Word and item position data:
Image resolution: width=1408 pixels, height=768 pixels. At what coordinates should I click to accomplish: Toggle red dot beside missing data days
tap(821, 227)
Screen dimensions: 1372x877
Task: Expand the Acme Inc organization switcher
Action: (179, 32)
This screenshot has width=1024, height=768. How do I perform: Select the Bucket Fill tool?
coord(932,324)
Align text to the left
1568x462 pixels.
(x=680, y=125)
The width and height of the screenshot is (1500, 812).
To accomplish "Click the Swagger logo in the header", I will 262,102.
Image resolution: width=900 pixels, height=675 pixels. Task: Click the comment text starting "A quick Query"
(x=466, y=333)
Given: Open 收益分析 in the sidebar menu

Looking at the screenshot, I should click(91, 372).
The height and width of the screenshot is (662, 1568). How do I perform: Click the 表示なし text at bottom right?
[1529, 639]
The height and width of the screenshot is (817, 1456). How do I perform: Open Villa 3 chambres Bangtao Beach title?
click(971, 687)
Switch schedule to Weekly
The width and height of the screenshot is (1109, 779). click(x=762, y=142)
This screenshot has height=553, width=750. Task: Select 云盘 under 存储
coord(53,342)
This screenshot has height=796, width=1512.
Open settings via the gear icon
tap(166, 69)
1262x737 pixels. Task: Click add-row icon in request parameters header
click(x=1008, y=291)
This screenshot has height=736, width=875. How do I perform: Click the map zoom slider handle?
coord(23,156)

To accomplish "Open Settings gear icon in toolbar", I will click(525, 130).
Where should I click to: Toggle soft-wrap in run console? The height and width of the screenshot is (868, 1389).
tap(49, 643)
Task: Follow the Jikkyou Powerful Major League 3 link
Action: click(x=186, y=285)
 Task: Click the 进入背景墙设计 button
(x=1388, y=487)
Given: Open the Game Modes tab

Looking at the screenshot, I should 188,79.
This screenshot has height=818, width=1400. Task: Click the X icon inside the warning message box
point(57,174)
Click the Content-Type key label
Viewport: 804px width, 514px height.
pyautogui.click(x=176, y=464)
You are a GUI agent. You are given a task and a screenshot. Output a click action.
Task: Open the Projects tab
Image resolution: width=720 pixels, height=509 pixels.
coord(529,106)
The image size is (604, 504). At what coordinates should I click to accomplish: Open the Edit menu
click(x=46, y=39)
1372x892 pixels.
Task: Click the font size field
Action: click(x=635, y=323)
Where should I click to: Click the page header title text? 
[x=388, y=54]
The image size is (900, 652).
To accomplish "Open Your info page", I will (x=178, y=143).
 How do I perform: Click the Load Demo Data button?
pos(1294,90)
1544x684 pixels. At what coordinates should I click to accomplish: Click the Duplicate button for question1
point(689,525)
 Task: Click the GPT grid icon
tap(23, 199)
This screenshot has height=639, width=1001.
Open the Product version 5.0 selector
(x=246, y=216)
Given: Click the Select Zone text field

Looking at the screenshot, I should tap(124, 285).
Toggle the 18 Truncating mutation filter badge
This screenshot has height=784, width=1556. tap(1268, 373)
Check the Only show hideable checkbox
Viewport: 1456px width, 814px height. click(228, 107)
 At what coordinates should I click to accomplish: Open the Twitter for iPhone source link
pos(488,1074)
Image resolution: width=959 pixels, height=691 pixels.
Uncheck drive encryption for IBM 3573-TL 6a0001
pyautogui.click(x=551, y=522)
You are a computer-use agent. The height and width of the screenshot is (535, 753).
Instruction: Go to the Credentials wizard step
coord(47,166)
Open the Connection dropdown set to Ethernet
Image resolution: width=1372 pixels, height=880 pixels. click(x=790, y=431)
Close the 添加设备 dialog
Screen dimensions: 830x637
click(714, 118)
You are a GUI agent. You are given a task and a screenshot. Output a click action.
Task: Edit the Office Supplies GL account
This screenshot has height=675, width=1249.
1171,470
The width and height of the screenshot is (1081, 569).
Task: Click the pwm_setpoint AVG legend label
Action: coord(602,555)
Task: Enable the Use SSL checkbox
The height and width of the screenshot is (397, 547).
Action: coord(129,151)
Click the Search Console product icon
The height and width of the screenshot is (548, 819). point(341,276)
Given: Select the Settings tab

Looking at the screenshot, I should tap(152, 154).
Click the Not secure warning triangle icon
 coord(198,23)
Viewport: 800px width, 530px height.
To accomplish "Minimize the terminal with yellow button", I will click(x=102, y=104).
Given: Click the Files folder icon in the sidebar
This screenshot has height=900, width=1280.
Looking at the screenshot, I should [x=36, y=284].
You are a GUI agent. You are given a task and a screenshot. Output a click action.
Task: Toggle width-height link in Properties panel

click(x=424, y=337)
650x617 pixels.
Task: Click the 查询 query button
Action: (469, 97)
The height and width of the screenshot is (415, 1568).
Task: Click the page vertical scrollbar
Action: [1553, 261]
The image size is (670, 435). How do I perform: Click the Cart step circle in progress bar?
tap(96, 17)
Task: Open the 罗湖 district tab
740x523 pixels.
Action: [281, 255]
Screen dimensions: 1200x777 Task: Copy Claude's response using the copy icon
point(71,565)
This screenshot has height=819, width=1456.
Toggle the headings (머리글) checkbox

## Task
Present all of the rows above as a numbered list, leaving out any blank lines.

## Exercise result
1. Image resolution: width=1408 pixels, height=768 pixels. At what coordinates should I click to accomplish: Toggle red dot beside missing data days
2. tap(821, 227)
3. Screen dimensions: 1372x877
4. Task: Expand the Acme Inc organization switcher
5. Action: (179, 32)
6. This screenshot has width=1024, height=768. How do I perform: Select the Bucket Fill tool?
7. coord(932,324)
8. Align text to the left
9. 1568x462 pixels.
10. (x=680, y=125)
11. The width and height of the screenshot is (1500, 812).
12. To accomplish "Click the Swagger logo in the header", I will 262,102.
13. Image resolution: width=900 pixels, height=675 pixels. Task: Click the comment text starting "A quick Query"
14. (x=466, y=333)
15. Given: Open 收益分析 in the sidebar menu
16. Looking at the screenshot, I should click(91, 372).
17. The height and width of the screenshot is (662, 1568). How do I perform: Click the 表示なし text at bottom right?
18. [1529, 639]
19. The height and width of the screenshot is (817, 1456). How do I perform: Open Villa 3 chambres Bangtao Beach title?
20. click(971, 687)
21. Switch schedule to Weekly
22. The width and height of the screenshot is (1109, 779). click(x=762, y=142)
23. This screenshot has height=553, width=750. Task: Select 云盘 under 存储
24. coord(53,342)
25. This screenshot has height=796, width=1512.
26. Open settings via the gear icon
27. tap(166, 69)
28. 1262x737 pixels. Task: Click add-row icon in request parameters header
29. click(x=1008, y=291)
30. This screenshot has height=736, width=875. How do I perform: Click the map zoom slider handle?
31. coord(23,156)
32. To accomplish "Open Settings gear icon in toolbar", I will click(525, 130).
33. Where should I click to: Toggle soft-wrap in run console? The height and width of the screenshot is (868, 1389).
34. tap(49, 643)
35. Task: Follow the Jikkyou Powerful Major League 3 link
36. Action: click(x=186, y=285)
37.  Task: Click the 进入背景墙设计 button
38. (x=1388, y=487)
39. Given: Open the Game Modes tab
40. Looking at the screenshot, I should 188,79.
41. This screenshot has height=818, width=1400. Task: Click the X icon inside the warning message box
42. point(57,174)
43. Click the Content-Type key label
44. Viewport: 804px width, 514px height.
45. pyautogui.click(x=176, y=464)
46. You are a GUI agent. You are given a task and a screenshot. Output a click action.
47. Task: Open the Projects tab
48. Image resolution: width=720 pixels, height=509 pixels.
49. coord(529,106)
50. The image size is (604, 504). At what coordinates should I click to accomplish: Open the Edit menu
51. click(x=46, y=39)
52. 1372x892 pixels.
53. Task: Click the font size field
54. Action: click(x=635, y=323)
55. Where should I click to: Click the page header title text? 
56. [x=388, y=54]
57. The image size is (900, 652).
58. To accomplish "Open Your info page", I will (x=178, y=143).
59.  How do I perform: Click the Load Demo Data button?
60. pos(1294,90)
61. 1544x684 pixels. At what coordinates should I click to accomplish: Click the Duplicate button for question1
62. point(689,525)
63.  Task: Click the GPT grid icon
64. tap(23, 199)
65. This screenshot has height=639, width=1001.
66. Open the Product version 5.0 selector
67. (x=246, y=216)
68. Given: Click the Select Zone text field
69. Looking at the screenshot, I should tap(124, 285).
70. Toggle the 18 Truncating mutation filter badge
71. This screenshot has height=784, width=1556. tap(1268, 373)
72. Check the Only show hideable checkbox
73. Viewport: 1456px width, 814px height. click(228, 107)
74.  At what coordinates should I click to accomplish: Open the Twitter for iPhone source link
75. pos(488,1074)
76. Image resolution: width=959 pixels, height=691 pixels.
77. Uncheck drive encryption for IBM 3573-TL 6a0001
78. pyautogui.click(x=551, y=522)
79. You are a computer-use agent. The height and width of the screenshot is (535, 753).
80. Instruction: Go to the Credentials wizard step
81. coord(47,166)
82. Open the Connection dropdown set to Ethernet
83. Image resolution: width=1372 pixels, height=880 pixels. click(x=790, y=431)
84. Close the 添加设备 dialog
85. Screen dimensions: 830x637
86. click(714, 118)
87. You are a GUI agent. You are given a task and a screenshot. Output a click action.
88. Task: Edit the Office Supplies GL account
89. This screenshot has height=675, width=1249.
90. 1171,470
91. The width and height of the screenshot is (1081, 569).
92. Task: Click the pwm_setpoint AVG legend label
93. Action: coord(602,555)
94. Task: Enable the Use SSL checkbox
95. The height and width of the screenshot is (397, 547).
96. Action: coord(129,151)
97. Click the Search Console product icon
98. The height and width of the screenshot is (548, 819). point(341,276)
99. Given: Select the Settings tab
100. Looking at the screenshot, I should tap(152, 154).
101. Click the Not secure warning triangle icon
102.  coord(198,23)
103. Viewport: 800px width, 530px height.
104. To accomplish "Minimize the terminal with yellow button", I will click(x=102, y=104).
105. Given: Click the Files folder icon in the sidebar
106. This screenshot has height=900, width=1280.
107. Looking at the screenshot, I should [x=36, y=284].
108. You are a GUI agent. You are given a task and a screenshot. Output a click action.
109. Task: Toggle width-height link in Properties panel
110. click(x=424, y=337)
111. 650x617 pixels.
112. Task: Click the 查询 query button
113. Action: (469, 97)
114. The height and width of the screenshot is (415, 1568).
115. Task: Click the page vertical scrollbar
116. Action: [1553, 261]
117. The image size is (670, 435). How do I perform: Click the Cart step circle in progress bar?
118. tap(96, 17)
119. Task: Open the 罗湖 district tab
120. 740x523 pixels.
121. Action: [281, 255]
122. Screen dimensions: 1200x777 Task: Copy Claude's response using the copy icon
123. point(71,565)
124. This screenshot has height=819, width=1456.
125. Toggle the headings (머리글) checkbox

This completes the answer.